On a alors voulu vous répondre aujourd’hui car notre objectif n’était pas de choquer, et surtout pas de donner une mauvaise image de la communauté chiite ! (l’une des co-fondatrices de Labneh&Facts est elle-même chiite). On répond ici à vos questions en toute transparence 🙂

  • Sur le choix du sujet, c’est tout simplement une question qu’on se posait nous-mêmes depuis longtemps. On avait envie de connaître les raisons historiques de cette tradition qui est quand même assez impressionnante. On a donc cherché les réponses et décider de les partager avec vous.
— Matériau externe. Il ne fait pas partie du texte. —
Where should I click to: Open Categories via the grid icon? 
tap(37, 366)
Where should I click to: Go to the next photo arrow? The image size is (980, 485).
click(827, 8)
C’est notre ligne éditoriale à Labneh&Facts : répondre aux questions que les Libanais se posent mais n’osent pas toujours poser à voix haute, même si elles sont controversées
  • Pour le choix de la photo, on s’excuse si elle a pu choquer certains. C’est une vraie photo (sans montage), prise par une amie journaliste à Nabatiyeh lors des commémorations de Achoura il y a quelques années. On l’a choisie parmi six photos prises car on trouvait qu’elle illustrait bien la question qu’on se posait.

Quoiqu’il en soit, la pratique de Tatbir, aussi spectaculaire qu’elle soit, reste le fait de minorités. Un peu comme la crucifixion, encore pratiquée par certains catholiques philippins.

Sources : Dictionnaire historique de l’Islam de Janine et Dominique Sourdel
NYTimes, ‘Bloody and Belittled Shiite Ritual Draws Historic Parallels’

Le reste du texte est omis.